Na China, na província de Xangai, escolas particulares para selecionar seus alunos realizam testes com os respectivos pais e avós, fazendo dos passados educacionais e profissionais deles critérios para aceitação de seus filhos. Na mesma medida em que a desigualdade de renda cresce, os pais da emergente classe média chinesa abandonam as escolas públicas à procura de diferenciais que permitam angariar vantagens aos seus filhos. Neste caso, educação, projetada para atuar em direção à igualdade de oportunidades e aumento de mobilidade social, funciona como cristalização de diferenças e, eventual, eternização de desigualdades.
O drama maior, seja no Brasil ou na China, não é a oportunidade de boa educação aos filhos dos mais ricos ou escolarizados, mas sim a insuficiente qualidade da educação reservada aos menos favorecidos, resultando, na prática, numa gigantesca perda de talentos. Como consequência, ao desperdiçar talentos, a capacidade global da sociedade, em termos de desenvolvimento social, econômico e
ambiental, é afetada negativamente. O que podemos estar aceitando é introduzir um nível cada vez mais forte de artificialidade em um processo que deveria, em princípio, ser baseado em maximizar as potencialidades de todos. Os futuros cidadãos e profissionais estariam largando de bases muito desiguais na infância, permitindo aos felizardos que, mesmo com menos talento, possam sobrepujar aos demais, eventualmente mais capacitados, porém, excluídos antes da partida começar.

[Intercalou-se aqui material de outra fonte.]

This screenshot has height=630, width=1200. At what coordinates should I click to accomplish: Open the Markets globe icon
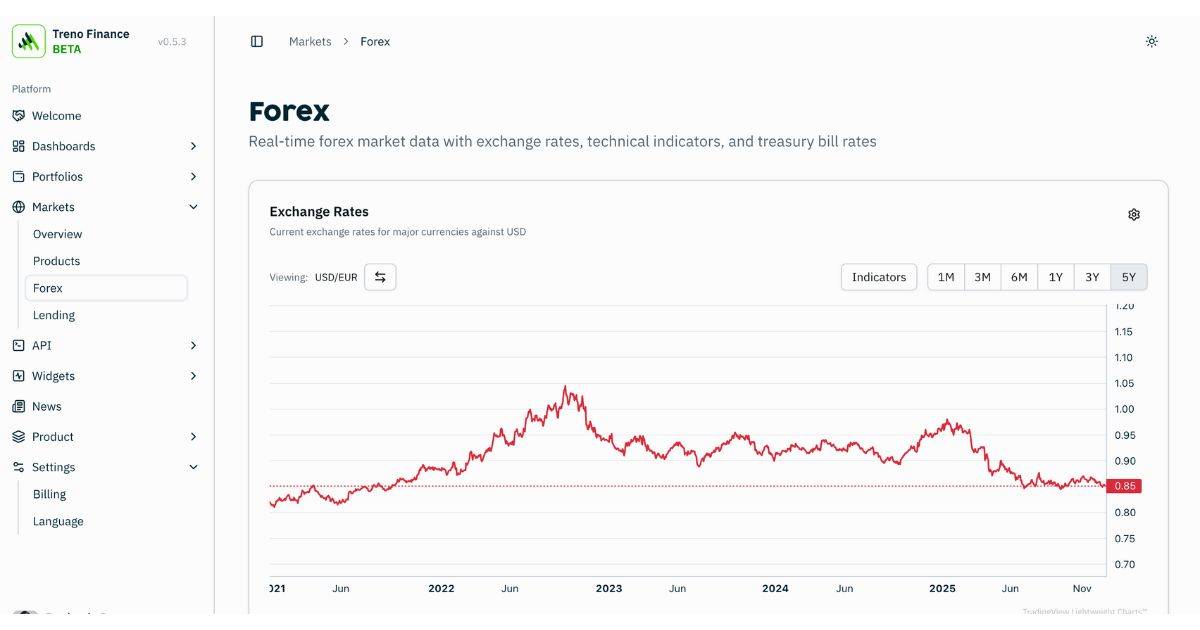point(18,207)
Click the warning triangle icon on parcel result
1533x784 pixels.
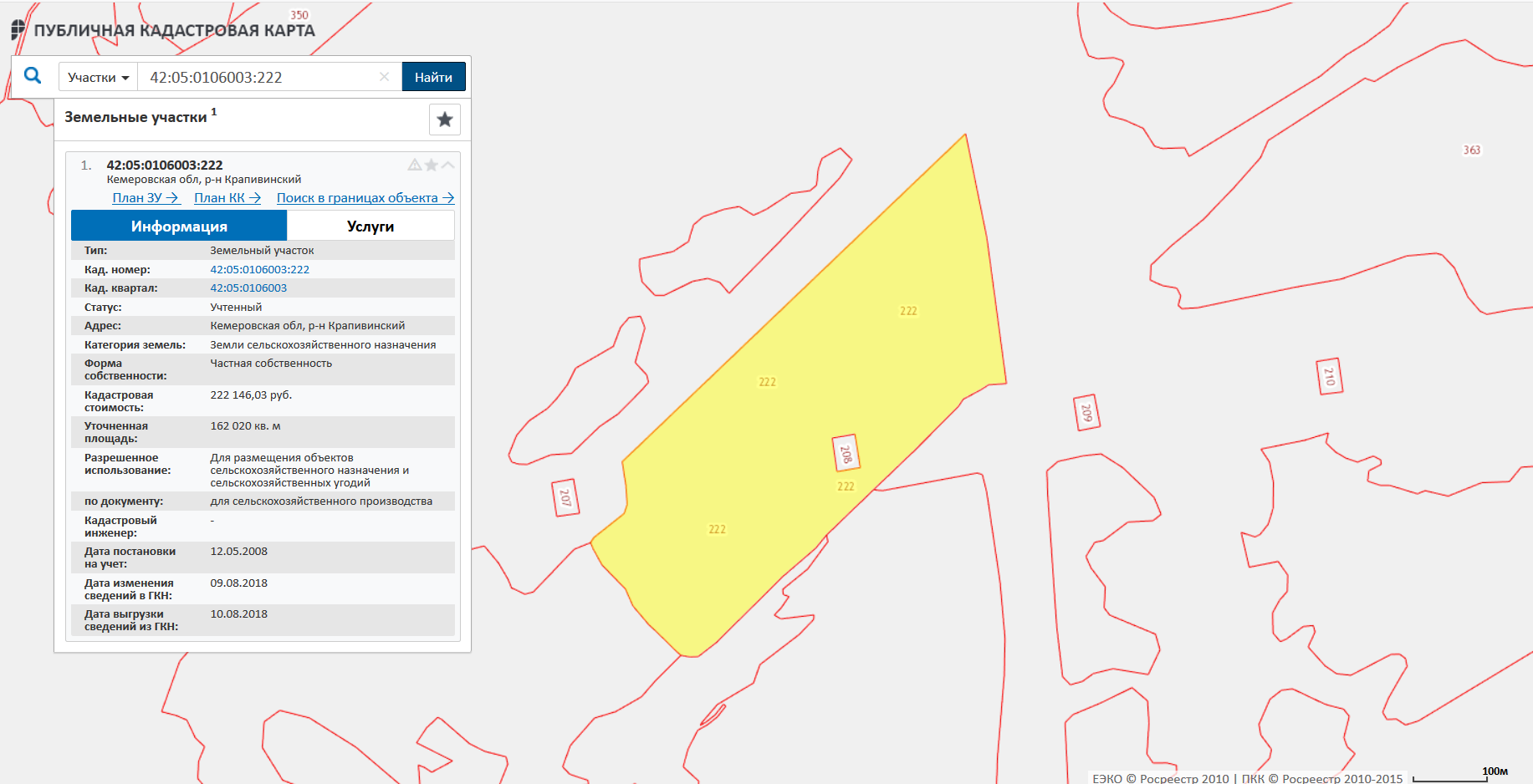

A nobreza perdeu privilégios, fruto das revoluções republicanas. As democracias recentes impuseram ao domínio simples do capital algumas derrotas, expressas por importantes conquistas sociais. Claramente não havia correlação direta entre nobreza ou riqueza com talento, portanto, aquelas perdas foram reconhecidas como justos avanços e ganhos de produtividade. A versão contemporânea dos títulos de nobreza ou da riqueza de bens materiais é o papel reservado à escolaridade dos pais. Fenômeno este que se torna mais evidente quando a maioria deles viveu, quando jovens, em sociedades, a exemplo de Brasil e China, com relativamente baixo acesso à educação.
O enfretamento positivo deste tema é muito complexo e não há medida isolada que dê conta do enigma. A utilização intensa e adequada das oportunidades que as tecnologias digitais propiciam de acesso pleno, instantâneo e gratuito ao conhecimento, certamente, faz parte do conjunto de soluções. Cabe ao poder público e às demais iniciativas da sociedade, em seus planos de conjugar qualidade e quantidade, saberem decifrar este sofisticado e urgente desafio.